AFLP analysis in three European corn borer (ECB) populations from Europe and the United States using 12 primer pairs revealed high variability within populations and low genetic similarity (54%) between populations. Cluster analysis correctly grouped (>90% bootstrap support) the populations based on geographic origin and the E2+M6 primer pair differentiated populations from Europe and the United States. Screening 8 populations of ECB from the United States with the E2+M6 primer pair failed to resolve the pheromone strains. However, the univoltine ecotype could be differentiated from the bivoltine and multivoltine ecotypes. ECB samples showed high within population variability and variable similarity levels between populations. Clustering of samples from different geographical regions suggests that gene flow does occur between populations.; Analysis of four C. hominivorax populations using 80 RAPD primers generated 10 potential diagnostic bands with 5 primers that could be used for identifying general geographical origin of populations. Cluster analysis of the RAPD data also revealed the applicability of this technique for population discrimination.

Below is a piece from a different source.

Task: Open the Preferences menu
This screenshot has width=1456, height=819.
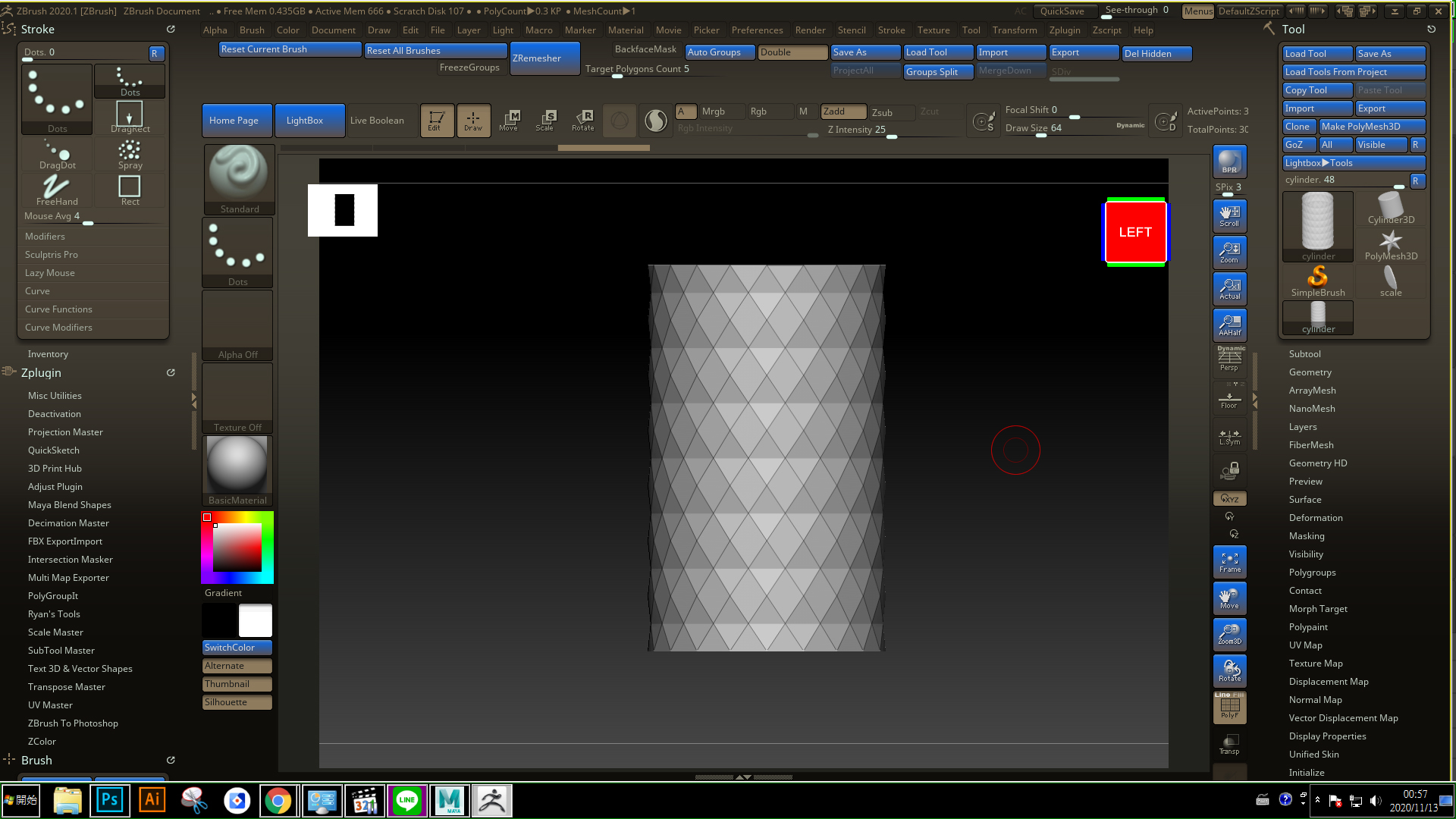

A 270 by diagnostic band was successfully cloned and sequenced to generate. STS (sequence tagged sites) markers. AFLP analysis using 10 primer pairs revealed very low (16%) similarity between C. macellaria and C. hominivorax. The within population similarity levels in C. macellaria (92%) and C. hominivorax (68%) suggests more population substructure and genetic variability in C. hominvorax. Additionally, diagnostic bands for inter-specific discrimination (22 bands in C. macellaria and 10 bands in C. hominivorax) and intra-specific identification (13 bands) were identified by AFLP fingerprinting. AFLP analysis in ten C. hominivorax strains revealed a higher level of genetic similarity within populations than between populations. All 10 strains grouped at the 58% similarity level. At the 85% similarity level, 7 clusters (mutant strains) were resolved, and at the 72% similarity level 10 clusters representing 10 strains were resolved. The founder effects and the number of generations each strain was in colony could explain higher similarity detected in the mutant strains than in the wild populations.